▶ Work order: Take the line with "1568x745 pixels. Task: Select" and every line after it, through the end of the listing, and give them again exactly, pictures excluded.

- - -

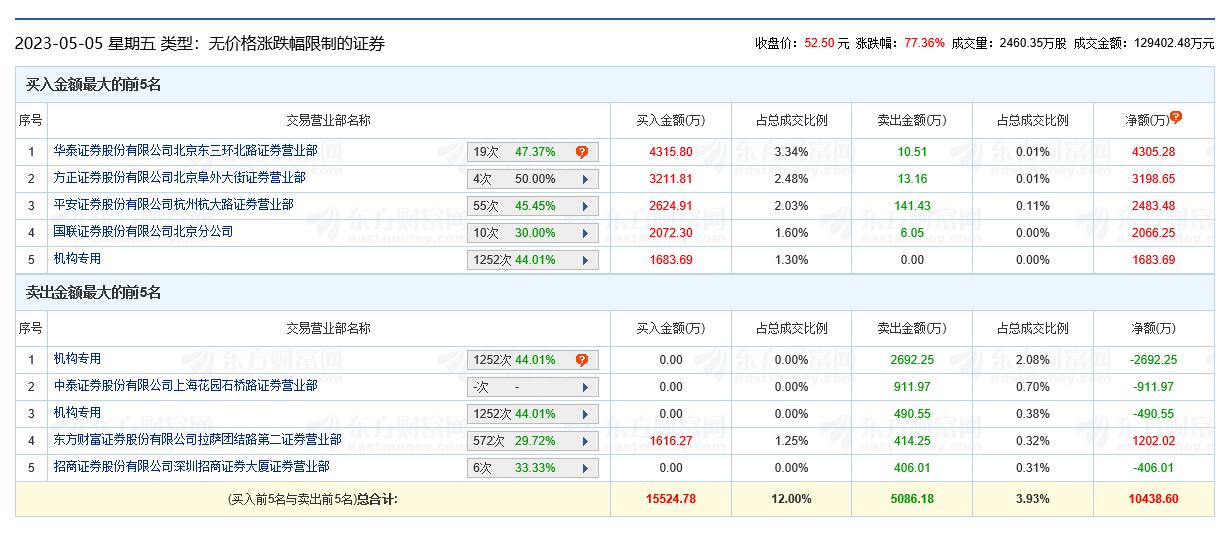1224x536 pixels.
Task: Expand the 10次 30.00% stats box
Action: 583,233
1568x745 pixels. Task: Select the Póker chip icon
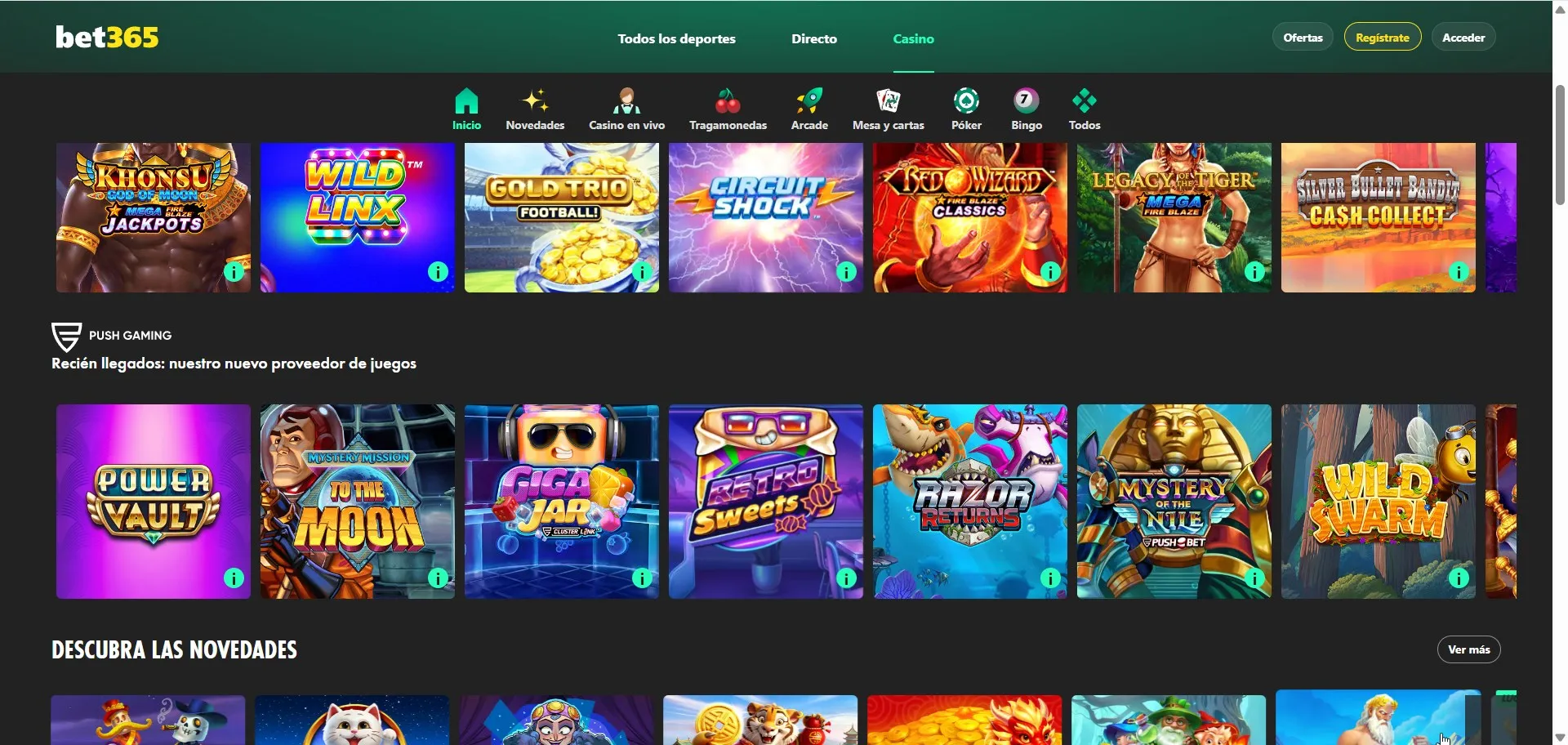click(x=966, y=101)
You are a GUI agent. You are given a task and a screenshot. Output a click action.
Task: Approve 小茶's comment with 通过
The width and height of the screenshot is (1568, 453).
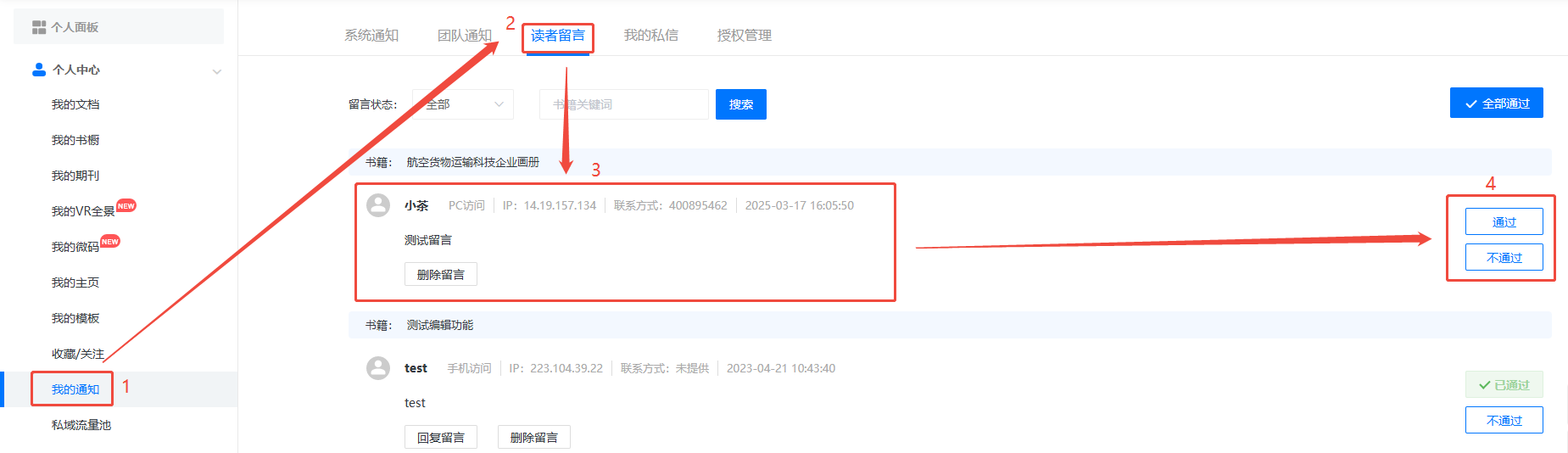tap(1504, 222)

- - -

▶ Exercise answer:
1568x745 pixels. Task: Select the Póker chip icon
click(x=966, y=101)
You are a GUI agent. You are given a task and a screenshot. Output a click action.
Task: Approve 小茶's comment with 通过
The width and height of the screenshot is (1568, 453).
tap(1504, 222)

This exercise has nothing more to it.